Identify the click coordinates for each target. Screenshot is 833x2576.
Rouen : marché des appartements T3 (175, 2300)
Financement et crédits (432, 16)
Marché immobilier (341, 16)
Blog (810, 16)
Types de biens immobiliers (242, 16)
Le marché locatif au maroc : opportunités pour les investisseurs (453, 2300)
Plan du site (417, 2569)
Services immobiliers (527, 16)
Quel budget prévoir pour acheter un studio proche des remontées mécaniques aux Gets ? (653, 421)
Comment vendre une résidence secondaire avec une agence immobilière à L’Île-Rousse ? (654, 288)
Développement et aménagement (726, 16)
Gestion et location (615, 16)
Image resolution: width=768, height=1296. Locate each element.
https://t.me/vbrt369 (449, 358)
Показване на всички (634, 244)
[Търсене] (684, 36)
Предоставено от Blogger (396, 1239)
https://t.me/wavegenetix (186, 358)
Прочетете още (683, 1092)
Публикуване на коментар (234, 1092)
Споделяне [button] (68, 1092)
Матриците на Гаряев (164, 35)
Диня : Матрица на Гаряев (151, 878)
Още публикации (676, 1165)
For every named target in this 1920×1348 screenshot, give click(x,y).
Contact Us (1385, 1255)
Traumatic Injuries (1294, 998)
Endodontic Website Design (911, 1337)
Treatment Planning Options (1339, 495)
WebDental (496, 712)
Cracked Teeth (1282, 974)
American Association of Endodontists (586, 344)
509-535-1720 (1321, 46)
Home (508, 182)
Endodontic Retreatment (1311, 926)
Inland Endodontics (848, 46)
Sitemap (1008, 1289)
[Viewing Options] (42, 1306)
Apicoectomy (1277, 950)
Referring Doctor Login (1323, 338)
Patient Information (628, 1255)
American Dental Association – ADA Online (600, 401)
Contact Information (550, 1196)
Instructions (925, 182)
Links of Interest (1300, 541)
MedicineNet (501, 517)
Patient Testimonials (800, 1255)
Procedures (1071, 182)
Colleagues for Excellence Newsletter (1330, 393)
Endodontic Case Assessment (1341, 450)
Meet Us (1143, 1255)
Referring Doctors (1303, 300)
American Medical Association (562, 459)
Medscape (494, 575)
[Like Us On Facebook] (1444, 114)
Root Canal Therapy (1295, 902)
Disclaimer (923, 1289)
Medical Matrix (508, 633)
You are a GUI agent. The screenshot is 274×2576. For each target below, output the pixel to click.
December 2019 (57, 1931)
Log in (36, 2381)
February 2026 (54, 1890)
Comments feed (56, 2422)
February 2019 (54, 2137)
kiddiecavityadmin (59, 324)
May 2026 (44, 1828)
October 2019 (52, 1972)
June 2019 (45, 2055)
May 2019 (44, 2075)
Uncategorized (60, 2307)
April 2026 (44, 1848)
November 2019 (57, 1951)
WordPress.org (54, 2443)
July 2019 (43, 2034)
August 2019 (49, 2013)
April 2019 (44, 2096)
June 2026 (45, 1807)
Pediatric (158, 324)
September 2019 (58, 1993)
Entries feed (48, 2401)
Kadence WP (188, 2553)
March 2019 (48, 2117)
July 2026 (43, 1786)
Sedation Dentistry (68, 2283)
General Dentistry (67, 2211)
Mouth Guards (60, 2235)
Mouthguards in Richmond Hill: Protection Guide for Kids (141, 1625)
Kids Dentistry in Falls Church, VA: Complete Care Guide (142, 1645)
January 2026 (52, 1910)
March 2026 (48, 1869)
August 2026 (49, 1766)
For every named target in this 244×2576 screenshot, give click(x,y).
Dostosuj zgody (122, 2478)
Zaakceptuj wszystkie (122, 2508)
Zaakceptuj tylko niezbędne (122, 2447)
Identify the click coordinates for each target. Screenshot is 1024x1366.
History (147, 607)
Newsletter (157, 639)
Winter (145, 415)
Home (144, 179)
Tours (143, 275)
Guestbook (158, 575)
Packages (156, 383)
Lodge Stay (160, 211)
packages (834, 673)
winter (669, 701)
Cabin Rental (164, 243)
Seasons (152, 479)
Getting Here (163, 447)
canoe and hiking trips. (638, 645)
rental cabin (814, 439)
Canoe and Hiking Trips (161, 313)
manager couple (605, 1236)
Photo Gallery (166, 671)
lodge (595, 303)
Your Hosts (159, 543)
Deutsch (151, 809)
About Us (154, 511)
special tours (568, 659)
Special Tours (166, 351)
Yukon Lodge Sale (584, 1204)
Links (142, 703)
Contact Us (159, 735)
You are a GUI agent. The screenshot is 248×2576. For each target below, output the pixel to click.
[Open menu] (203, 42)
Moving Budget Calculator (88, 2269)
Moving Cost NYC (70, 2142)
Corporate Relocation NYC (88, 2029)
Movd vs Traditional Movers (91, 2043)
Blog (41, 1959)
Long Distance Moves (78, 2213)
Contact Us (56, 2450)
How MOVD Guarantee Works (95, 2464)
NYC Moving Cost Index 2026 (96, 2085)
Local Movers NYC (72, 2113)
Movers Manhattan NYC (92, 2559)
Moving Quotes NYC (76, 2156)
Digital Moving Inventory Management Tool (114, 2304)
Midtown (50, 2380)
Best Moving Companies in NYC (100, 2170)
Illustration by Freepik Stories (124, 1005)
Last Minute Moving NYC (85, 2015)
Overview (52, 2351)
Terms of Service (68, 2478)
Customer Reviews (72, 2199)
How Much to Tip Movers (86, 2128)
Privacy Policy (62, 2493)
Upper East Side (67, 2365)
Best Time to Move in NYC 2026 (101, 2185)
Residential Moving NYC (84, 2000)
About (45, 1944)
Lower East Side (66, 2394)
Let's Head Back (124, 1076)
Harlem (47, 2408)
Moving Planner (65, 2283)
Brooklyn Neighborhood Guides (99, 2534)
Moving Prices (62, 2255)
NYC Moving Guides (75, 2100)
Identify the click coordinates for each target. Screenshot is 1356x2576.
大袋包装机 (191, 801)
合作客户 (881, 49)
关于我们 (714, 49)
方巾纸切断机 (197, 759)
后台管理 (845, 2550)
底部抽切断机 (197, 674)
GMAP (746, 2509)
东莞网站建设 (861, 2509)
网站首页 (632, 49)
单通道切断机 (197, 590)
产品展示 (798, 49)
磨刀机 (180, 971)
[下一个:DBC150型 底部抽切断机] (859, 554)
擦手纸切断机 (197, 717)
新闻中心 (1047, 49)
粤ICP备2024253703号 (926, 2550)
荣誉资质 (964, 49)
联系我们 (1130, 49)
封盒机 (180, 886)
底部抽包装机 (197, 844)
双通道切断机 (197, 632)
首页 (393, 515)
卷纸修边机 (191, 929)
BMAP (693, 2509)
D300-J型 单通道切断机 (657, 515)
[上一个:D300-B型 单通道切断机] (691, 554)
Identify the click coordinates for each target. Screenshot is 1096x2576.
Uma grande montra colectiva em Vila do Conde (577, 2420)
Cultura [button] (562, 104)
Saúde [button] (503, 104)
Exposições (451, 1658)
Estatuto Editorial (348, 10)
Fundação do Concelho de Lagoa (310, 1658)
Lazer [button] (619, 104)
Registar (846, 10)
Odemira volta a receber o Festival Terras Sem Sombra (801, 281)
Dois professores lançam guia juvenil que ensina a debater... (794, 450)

- **INSTRUCTIONS FOR THE TASK**:
If a line in the entries above has the word "output", copy it.

- **EXERCISE SOLUTION**:
You are a GUI agent. The screenshot is 274×2576. For each target below, output the pixel to click.
You are a GUI agent. The screenshot is 248×2576. For each target below, output the pixel to click.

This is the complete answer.